Instructions for the task
After locating the line with "Given: Open the View menu" in the data that follows, return it and every later line exactly, up to and including the line with "Task: Tick the".

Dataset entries
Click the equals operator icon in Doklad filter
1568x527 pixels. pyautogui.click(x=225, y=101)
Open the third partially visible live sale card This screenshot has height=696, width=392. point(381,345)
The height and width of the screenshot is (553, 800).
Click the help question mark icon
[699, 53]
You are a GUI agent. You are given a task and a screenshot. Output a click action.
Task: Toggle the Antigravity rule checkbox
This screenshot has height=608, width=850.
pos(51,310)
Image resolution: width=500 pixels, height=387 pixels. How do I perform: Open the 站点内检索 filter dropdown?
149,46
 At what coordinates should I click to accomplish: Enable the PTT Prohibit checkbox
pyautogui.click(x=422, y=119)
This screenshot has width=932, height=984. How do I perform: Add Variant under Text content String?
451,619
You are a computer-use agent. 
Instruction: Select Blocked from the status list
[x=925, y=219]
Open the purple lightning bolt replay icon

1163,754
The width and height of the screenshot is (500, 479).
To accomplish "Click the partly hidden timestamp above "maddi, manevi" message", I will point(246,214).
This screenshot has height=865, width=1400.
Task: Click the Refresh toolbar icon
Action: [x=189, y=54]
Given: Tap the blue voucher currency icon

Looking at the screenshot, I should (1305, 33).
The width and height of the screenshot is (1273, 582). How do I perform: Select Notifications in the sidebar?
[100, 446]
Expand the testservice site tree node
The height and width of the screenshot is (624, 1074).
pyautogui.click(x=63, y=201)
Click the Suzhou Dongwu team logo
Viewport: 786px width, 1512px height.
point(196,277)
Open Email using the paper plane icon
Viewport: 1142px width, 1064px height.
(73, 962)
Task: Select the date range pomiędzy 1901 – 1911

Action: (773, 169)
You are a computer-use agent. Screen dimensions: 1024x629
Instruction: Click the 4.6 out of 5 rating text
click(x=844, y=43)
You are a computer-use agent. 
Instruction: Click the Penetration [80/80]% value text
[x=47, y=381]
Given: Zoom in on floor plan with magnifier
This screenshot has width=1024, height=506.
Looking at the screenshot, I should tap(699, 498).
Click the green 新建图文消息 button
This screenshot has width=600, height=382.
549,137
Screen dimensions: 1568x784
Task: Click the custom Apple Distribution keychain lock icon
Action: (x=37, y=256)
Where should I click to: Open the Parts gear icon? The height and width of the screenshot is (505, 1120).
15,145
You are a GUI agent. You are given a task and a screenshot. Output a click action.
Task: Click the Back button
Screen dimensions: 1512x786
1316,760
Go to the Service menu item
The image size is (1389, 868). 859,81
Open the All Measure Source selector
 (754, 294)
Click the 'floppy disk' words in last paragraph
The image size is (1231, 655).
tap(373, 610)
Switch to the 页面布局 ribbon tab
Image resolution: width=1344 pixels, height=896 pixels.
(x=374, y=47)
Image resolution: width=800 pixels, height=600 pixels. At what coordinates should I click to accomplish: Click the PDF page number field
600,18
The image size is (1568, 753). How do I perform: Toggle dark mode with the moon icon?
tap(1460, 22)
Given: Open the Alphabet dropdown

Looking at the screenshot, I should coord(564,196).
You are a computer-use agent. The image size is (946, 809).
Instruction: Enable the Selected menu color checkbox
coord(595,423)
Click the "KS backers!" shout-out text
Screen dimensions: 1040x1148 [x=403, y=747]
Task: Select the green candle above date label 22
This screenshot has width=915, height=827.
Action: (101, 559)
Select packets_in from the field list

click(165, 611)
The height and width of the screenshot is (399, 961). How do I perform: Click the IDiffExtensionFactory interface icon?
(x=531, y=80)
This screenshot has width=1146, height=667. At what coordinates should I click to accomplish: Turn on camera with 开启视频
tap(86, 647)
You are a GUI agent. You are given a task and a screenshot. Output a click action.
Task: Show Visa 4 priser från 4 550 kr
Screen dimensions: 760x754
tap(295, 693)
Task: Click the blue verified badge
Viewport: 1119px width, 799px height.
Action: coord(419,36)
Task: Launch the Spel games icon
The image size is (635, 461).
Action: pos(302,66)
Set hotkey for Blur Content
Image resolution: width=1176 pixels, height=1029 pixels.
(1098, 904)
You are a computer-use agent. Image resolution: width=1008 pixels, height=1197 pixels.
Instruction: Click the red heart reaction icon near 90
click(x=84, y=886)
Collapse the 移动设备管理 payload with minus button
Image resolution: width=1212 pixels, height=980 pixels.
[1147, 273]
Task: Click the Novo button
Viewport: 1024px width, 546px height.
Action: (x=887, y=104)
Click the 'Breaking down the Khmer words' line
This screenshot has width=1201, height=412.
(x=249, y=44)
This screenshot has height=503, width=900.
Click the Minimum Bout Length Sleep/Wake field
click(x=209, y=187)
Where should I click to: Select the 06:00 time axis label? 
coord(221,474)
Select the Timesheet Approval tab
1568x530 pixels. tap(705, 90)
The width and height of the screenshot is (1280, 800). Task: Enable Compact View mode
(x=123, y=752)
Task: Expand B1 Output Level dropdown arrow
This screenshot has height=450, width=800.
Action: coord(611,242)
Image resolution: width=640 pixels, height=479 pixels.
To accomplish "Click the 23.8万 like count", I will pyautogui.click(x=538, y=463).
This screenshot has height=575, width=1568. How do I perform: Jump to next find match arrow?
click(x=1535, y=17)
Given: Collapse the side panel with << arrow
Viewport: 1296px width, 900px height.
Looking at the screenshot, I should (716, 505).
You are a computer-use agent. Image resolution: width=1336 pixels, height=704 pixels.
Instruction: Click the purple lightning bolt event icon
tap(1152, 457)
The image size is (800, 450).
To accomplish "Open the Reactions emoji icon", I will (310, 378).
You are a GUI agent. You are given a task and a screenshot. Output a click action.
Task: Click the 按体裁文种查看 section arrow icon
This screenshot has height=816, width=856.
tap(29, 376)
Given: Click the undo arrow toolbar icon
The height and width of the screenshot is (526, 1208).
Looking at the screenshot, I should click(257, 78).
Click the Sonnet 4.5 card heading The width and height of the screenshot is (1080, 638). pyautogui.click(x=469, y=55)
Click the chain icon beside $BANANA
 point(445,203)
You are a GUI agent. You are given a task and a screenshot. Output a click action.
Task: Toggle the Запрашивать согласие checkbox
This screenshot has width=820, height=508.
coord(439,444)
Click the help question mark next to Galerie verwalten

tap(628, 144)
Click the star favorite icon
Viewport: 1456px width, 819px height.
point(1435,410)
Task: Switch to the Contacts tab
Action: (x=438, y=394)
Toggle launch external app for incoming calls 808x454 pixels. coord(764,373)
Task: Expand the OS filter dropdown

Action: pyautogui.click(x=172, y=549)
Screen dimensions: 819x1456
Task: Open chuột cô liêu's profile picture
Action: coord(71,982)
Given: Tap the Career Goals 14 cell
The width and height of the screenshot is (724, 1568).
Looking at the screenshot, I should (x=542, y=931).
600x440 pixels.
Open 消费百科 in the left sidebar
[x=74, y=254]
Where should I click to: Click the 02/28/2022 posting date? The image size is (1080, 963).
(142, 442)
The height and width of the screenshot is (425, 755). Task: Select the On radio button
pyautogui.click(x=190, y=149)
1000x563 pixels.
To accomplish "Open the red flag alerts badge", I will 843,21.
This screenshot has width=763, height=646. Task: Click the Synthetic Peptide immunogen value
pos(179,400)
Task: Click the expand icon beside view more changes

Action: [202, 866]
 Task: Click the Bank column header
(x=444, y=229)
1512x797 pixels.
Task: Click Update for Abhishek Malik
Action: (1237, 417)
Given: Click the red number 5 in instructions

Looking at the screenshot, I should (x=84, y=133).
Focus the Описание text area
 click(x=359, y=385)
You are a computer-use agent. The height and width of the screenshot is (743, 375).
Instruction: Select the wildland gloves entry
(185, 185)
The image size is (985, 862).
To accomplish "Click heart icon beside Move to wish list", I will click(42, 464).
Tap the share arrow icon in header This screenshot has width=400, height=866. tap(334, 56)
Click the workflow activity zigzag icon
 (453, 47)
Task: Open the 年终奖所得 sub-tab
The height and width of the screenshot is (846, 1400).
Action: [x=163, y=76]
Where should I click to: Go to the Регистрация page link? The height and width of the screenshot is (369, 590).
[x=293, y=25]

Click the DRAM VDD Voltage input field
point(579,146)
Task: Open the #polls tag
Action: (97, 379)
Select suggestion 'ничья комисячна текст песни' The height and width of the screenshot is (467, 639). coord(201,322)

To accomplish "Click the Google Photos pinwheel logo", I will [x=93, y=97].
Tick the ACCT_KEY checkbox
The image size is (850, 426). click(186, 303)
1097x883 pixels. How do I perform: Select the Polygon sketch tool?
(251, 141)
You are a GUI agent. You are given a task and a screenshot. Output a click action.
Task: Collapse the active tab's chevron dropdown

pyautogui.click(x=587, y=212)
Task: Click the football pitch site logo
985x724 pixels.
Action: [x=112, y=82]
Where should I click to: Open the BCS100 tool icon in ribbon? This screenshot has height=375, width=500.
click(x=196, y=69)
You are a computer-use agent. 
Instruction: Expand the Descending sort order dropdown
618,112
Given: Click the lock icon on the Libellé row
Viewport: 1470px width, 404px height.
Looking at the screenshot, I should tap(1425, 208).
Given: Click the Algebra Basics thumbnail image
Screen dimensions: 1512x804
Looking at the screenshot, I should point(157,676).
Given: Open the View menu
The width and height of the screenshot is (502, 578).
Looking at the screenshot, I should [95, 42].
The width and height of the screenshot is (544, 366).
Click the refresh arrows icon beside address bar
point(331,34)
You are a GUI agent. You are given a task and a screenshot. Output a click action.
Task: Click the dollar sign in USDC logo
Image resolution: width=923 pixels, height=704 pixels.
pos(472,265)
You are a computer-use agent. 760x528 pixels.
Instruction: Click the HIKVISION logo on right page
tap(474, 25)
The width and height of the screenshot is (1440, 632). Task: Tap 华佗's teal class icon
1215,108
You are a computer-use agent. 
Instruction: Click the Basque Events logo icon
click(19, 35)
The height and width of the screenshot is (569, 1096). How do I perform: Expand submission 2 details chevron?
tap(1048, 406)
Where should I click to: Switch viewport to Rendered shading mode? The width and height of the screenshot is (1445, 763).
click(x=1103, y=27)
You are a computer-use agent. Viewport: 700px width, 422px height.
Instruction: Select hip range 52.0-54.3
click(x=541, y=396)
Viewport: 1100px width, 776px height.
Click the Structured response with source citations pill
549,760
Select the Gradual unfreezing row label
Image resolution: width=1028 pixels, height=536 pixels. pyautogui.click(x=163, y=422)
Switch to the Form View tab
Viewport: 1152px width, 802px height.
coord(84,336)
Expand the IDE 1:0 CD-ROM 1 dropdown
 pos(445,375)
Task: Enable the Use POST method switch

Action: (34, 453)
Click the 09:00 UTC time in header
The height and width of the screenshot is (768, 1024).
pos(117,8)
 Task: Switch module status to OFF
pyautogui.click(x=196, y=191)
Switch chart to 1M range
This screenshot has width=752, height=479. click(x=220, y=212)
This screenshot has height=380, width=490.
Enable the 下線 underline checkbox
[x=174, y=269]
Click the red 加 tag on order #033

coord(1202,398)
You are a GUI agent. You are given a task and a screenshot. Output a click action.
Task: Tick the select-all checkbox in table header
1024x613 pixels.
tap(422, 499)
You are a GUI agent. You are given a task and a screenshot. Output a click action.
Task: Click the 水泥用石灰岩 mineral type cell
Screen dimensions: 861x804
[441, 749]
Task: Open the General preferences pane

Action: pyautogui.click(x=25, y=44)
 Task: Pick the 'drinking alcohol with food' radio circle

Expected answer
Given: Open the View menu
The width and height of the screenshot is (502, 578).
Looking at the screenshot, I should [95, 42].
The width and height of the screenshot is (544, 366).
Click the refresh arrows icon beside address bar
point(331,34)
You are a GUI agent. You are given a task and a screenshot. Output a click action.
Task: Click the dollar sign in USDC logo
Image resolution: width=923 pixels, height=704 pixels.
pos(472,265)
You are a computer-use agent. 760x528 pixels.
Instruction: Click the HIKVISION logo on right page
tap(474, 25)
The width and height of the screenshot is (1440, 632). Task: Tap 华佗's teal class icon
1215,108
You are a computer-use agent. 
Instruction: Click the Basque Events logo icon
click(19, 35)
The height and width of the screenshot is (569, 1096). How do I perform: Expand submission 2 details chevron?
tap(1048, 406)
Where should I click to: Switch viewport to Rendered shading mode? The width and height of the screenshot is (1445, 763).
click(x=1103, y=27)
You are a computer-use agent. Viewport: 700px width, 422px height.
Instruction: Select hip range 52.0-54.3
click(x=541, y=396)
Viewport: 1100px width, 776px height.
Click the Structured response with source citations pill
549,760
Select the Gradual unfreezing row label
Image resolution: width=1028 pixels, height=536 pixels. pyautogui.click(x=163, y=422)
Switch to the Form View tab
Viewport: 1152px width, 802px height.
coord(84,336)
Expand the IDE 1:0 CD-ROM 1 dropdown
 pos(445,375)
Task: Enable the Use POST method switch

Action: (34, 453)
Click the 09:00 UTC time in header
The height and width of the screenshot is (768, 1024).
pos(117,8)
 Task: Switch module status to OFF
pyautogui.click(x=196, y=191)
Switch chart to 1M range
This screenshot has width=752, height=479. click(x=220, y=212)
This screenshot has height=380, width=490.
Enable the 下線 underline checkbox
[x=174, y=269]
Click the red 加 tag on order #033

coord(1202,398)
You are a GUI agent. You are given a task and a screenshot. Output a click action.
Task: Tick the select-all checkbox in table header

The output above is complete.